Da ist dieser enorm große Bauch, der mich täglich daran erinnert, dass wir bald zu viert sein werden. Und da sind diese regelmäßigen Arzttermine, die das bestätigen. Nicht, dass ich auf Grund mangelndem Bewegungsdrangs des Herrn Minimiez daran zweifeln würde, aber dass alles okay ist und dass da tatsächlich ein Baby raus kommt und so … dafür bräuchte ich den Arzt in dieser Schwangerschaft nicht. Ich gehe dennoch hin, eben weil ich meine Ärztin wirklich sehr mag. Sie ist so ein kleines bisschen viel verrückt. Wir giggeln und lachen und tratschen und so. Sie lobt meinen schönen Bauch, mein wunderbares Kind, meine entspannte Haltung.
Heute erfuhr ich, dass ich noch viel Fruchtwasser habe. Wieder mehr, als beim letzten Mal, aber nicht zu viel. Darum sei mein Bauch auch so schön prall. Ich habe einen niedrigen, aber gesunden Blutdruck, knappe 3 Kilo in 2 Wochen zugenommen (ich versuche das gerade total beiläufig im Nebensatz zu erwähnen, merken Sies?), einen weichen äußeren Muttermund der 3cm geöffnet ist, aber innen noch geschlossen. Auf dem CTG sind regelmäßige Miniwehen, die ich nicht mal ansatzweise gespürt habe und der Herzschlag des Herrn Minimiez ist bilderbuchmäßig.

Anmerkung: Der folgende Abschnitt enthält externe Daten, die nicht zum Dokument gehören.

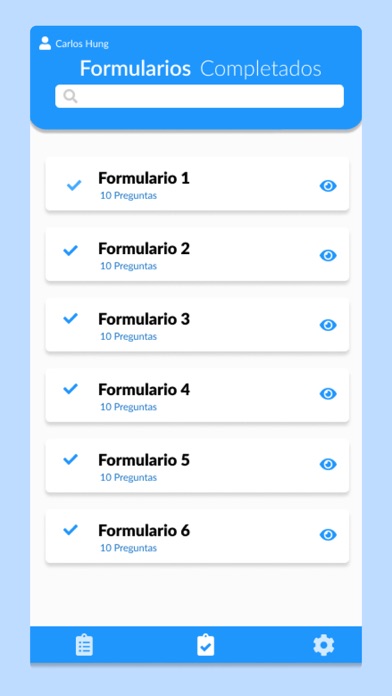View Formulario 4 with the eye icon
The height and width of the screenshot is (696, 392).
click(x=328, y=394)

Der kleine Herr Minimiez wiegt aktuell um die 2800 Gramm bei einer Länge um die 47cm. Brustkorb und Kopf sind ziemlich genau eine Woche weiter entwickelt, als ich tatsächlich schwanger bin, aber das kenne ich alles schon vom Quietschbeu.
Meine Ärztin fragt noch mal nach dem Kopfumfang des Quietschbeus bei der Entbindung. „37cm“ antworte ich wahrheitsgemäß und sie zieht mit mitfühlendem Gesicht scharf die Luft ein. Aber wissen Sie was? 37cm hört sich viel an. Wenn man das aber vorher nicht weiß ist das gar nicht so viel, bzw. macht man sich da eben keinen Kopf drüber und presst das raus. Geht alles.
Im Wartezimmer spielt der Quietschbeu unterdessen unter den wachsamen Augen des Kaffeedates. Irgendwann kommt eine Mutter mit zwei Jungs (ca. 3 und 4 Jahre alt) dazu, die schon auf den ersten Blick schrecklich unsympathisch wirkt. Ihre Kinder ziehen dem Quietschbeu, der sie freudestrahlend und ganz aufgeregt begrüßt, die Spielzeugkiste weg und bauen Holzklotztürme. Der Quietschbeu ist davon natürlich total fasziniert und begeistert, begibt sich zu den Jungs und wirft den ersten Turm um. Ich entschuldige mich. Das sei eben gerade „sein Spiel“ und er wäre noch zu klein um zu verstehen, dass die Jungs dann traurig sind. Er würde das nicht tun, um sie zu ärgern. Die Mutter nickt und sagt dann, dass ihr Sohn sich aber gleich sicher wehren – also hauen – würde, wenn er das noch mal mache. Ich bin so ein kleines bisschen überrumpelt. Wie reagiert man da am besten? Nehme ich mein Kind auf den Schoß, um es prophylaktisch daran zu hindern, den Holzklotzturm des anderen Kindes umzukippen? Ich kann ihn ja schlecht schimpfen. Das versteht er doch gar nicht. Kann ich andererseits von einem dreijährigen erwarten, dass er das versteht oder von der Mutter, dass sie ihren Jungs wohlmöglich kurz erklärt, dass der Kleine dass nicht mit Absicht tut? Ich reagiere gar nicht. Jedenfalls nicht nach außen.
Es hat mich jedenfalls sehr traurig gemacht zu sehen, wie der Quietschbeu immer und immer wieder versuchte Kontakt zu den größeren Jungs aufzunehmen und diese sich immer nur weg drehten, oder Spielsachen, die er ihnen anreichte und anbot einfach fallenließen und wegwarfen. Sie erinnern sich vielleicht, dass ich lange Sorge hatte, weil er so schrecklich introvertiert war. Heute hätte ich mir glatt gewünscht, dass er immer noch „nur“ beobachten würde. Aber der Quietschbeu machte nicht den Anschein, dass ihn die Ignoranz der größeren Jungs stören würde. Mein Mutterherz hat jedenfalls dennoch sehr laut geweint.
Das war also die 10.Vorsorgeuntersuchung. Noch einmal CTG schreiben und noch ein regulärer Termin und wir sind am ET angelangt. Ab da werde ich dann von meiner Hebamme betreut.